# [Activity]
Take the lines below between the one holding "Open Grok icon on Vance's top tweet" and the one holding "Task: Open the Status: Open dropdown", inclusive, and copy them exactly. Add nothing.

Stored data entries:
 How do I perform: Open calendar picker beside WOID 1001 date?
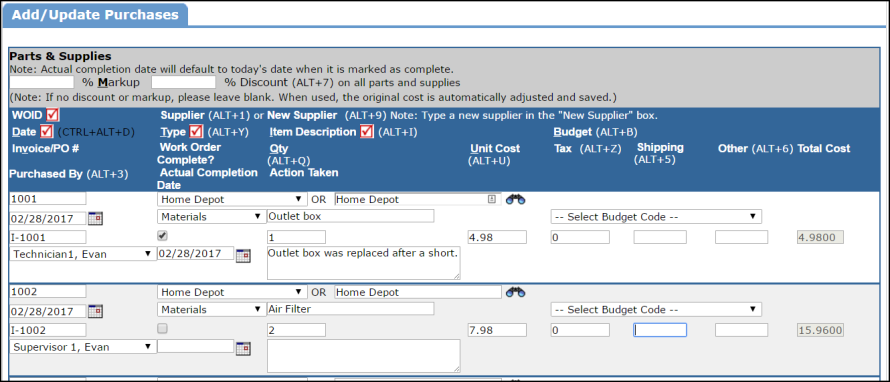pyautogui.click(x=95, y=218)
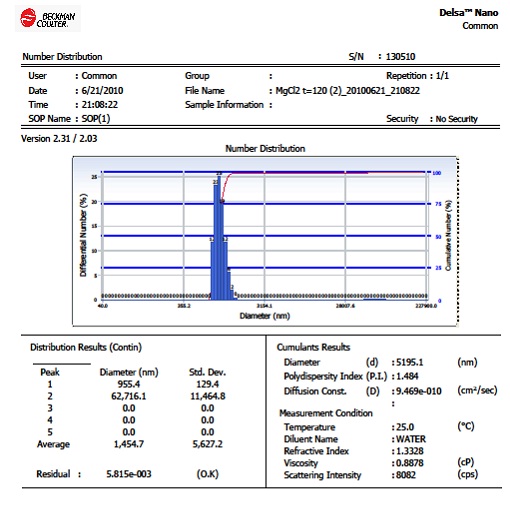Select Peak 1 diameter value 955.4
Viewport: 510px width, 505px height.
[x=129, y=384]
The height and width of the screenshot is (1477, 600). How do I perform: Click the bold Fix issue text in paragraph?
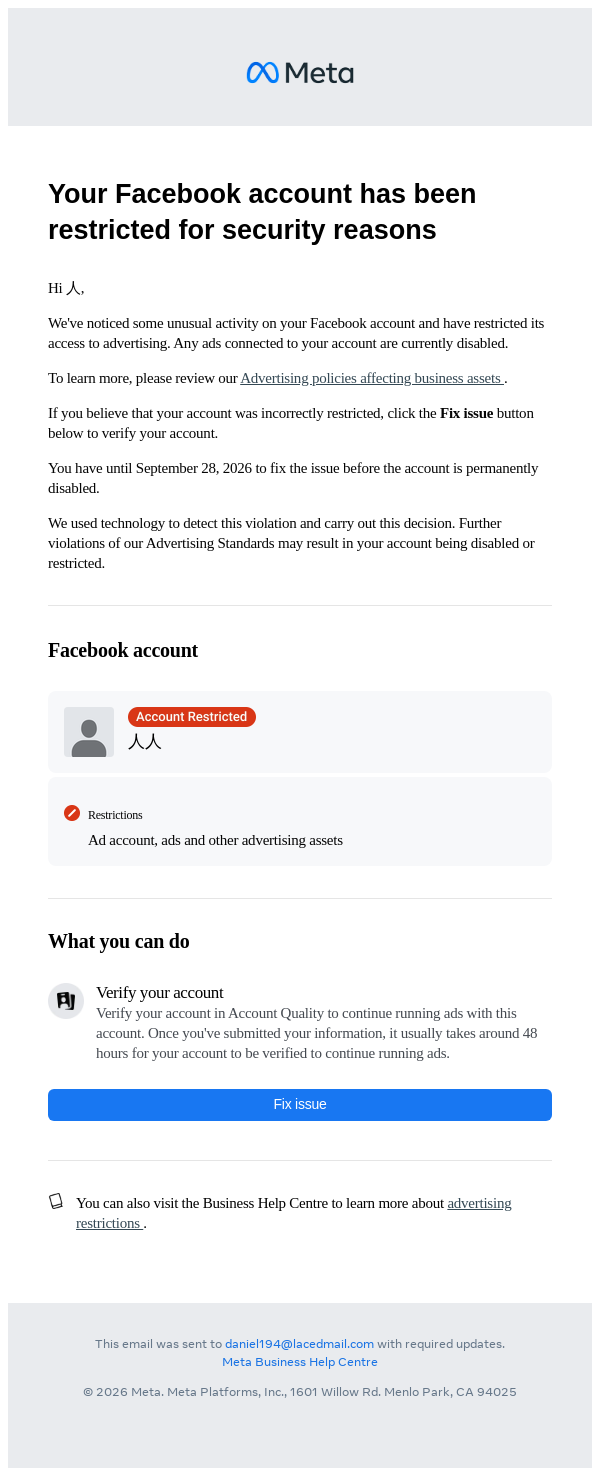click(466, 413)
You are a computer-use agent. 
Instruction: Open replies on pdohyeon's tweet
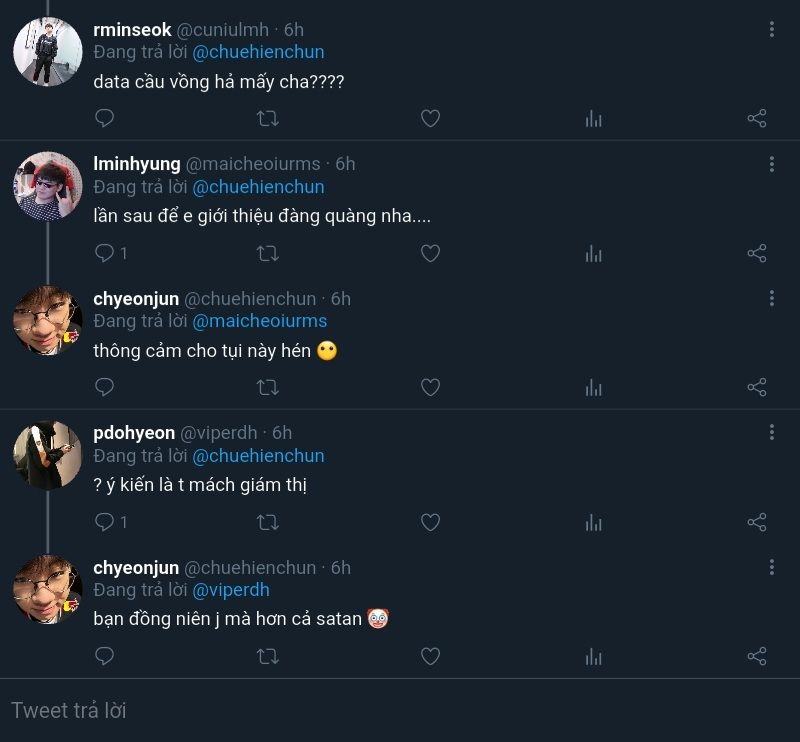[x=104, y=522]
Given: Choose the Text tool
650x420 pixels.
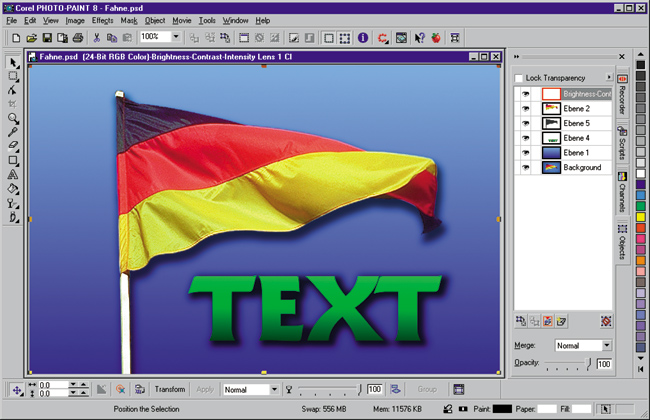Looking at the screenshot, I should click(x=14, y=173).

---

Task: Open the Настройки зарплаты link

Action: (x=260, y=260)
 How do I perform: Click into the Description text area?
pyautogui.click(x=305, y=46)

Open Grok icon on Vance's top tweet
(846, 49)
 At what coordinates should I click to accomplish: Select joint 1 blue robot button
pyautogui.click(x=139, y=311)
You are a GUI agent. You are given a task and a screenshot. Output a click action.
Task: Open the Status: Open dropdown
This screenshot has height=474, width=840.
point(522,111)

# [Solution for this problem]
Open Grok icon on Vance's top tweet
(846, 49)
 At what coordinates should I click to accomplish: Select joint 1 blue robot button
pyautogui.click(x=139, y=311)
You are a GUI agent. You are given a task and a screenshot. Output a click action.
Task: Open the Status: Open dropdown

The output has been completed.